Aber kommen wir zum Ernst der Sache.

(Zuruf des Abgeordneten Dr. Redmann [CDU])

Ich glaube, wir brauchen nicht eine, sondern viele Antworten für die Lausitz.

(Beifall DIE LINKE sowie vereinzelt SPD)

Die werden wir nur gemeinsam entwickeln. Ich kann mir vorstellen, dass wir mit der Bundesregierung zu einem Bund-Länder-Abkommen gelangen, mit dem wir gemeinsam die Vorschläge, die in der Region entwickelt werden, auf solide finanzielle Füße stellen. Das, meine sehr verehrten Damen und Herren, ist das Gebot der Stunde.

(Beifall DIE LINKE)

Die Gründung der Innovationsregion Lausitz GmbH mit den zentralen Akteuren vor Ort ist aus meiner Sicht ein richtiger Schritt. Zwei, drei Sätze zu Ihren Ausführungen, Herr Vogel: Was bedeutet denn der neue

Eigentümer für die Beschäftigten?

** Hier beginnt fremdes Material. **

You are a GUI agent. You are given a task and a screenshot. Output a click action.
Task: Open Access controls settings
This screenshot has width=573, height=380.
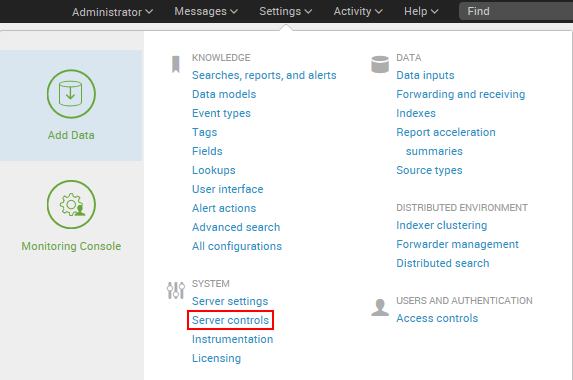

Alle tariflichen und betrieblichen Verträge werden übernommen.

(Vogel [B90/GRÜNE]: Müssen sie ja!)

Auch die öffentlich-rechtlichen Verabredungen werden fortgeführt, bis Ende 2020 gibt es keine betriebsbedingten Kündigungen, und die Mittel für die Sanierungsmaßnahmen sind gesichert. Meine sehr verehrten Damen und Herren, das ist mehr als nichts, und das muss man auch anerkennen. Sie kennen unsere Position zur Frage von neuen Kraftwerken und neuen Tagebauen. Es ist völlig klar, wir haben immer gesagt: Braunkohletechnologie ist eine Brückentechnologie. Zum einen brauchen wir verlässliche wirtschaftliche Rahmenbedingungen auf Bundesebene, zum anderen haben wir eine Gesamtverantwortung für diesen Planeten - mit Blick auf den Klimaschutz und das Zwei-Grad-Ziel, das muss ich an dieser Stelle nicht weiter ausführen.

(Zuruf des Abgeordneten Vogel [B90/GRÜNE] - Beifall DIE LINKE, B90/GRÜNE sowie vereinzelt SPD)

Meine sehr verehrten Damen und Herren! Bereits heute findet die Wertschöpfung in der Industrieregion Lausitz zu etwa vier Fünfteln außerhalb der Braunkohleverstromung beziehungsweise -gewinnung statt. Ich bin der festen Überzeugung: Wenn die Akteure vor Ort und wir als politische Akteure zusammenstehen, werden wir diese Herausforderung gemeinsam meistern. - Ich danke für die Aufmerksamkeit.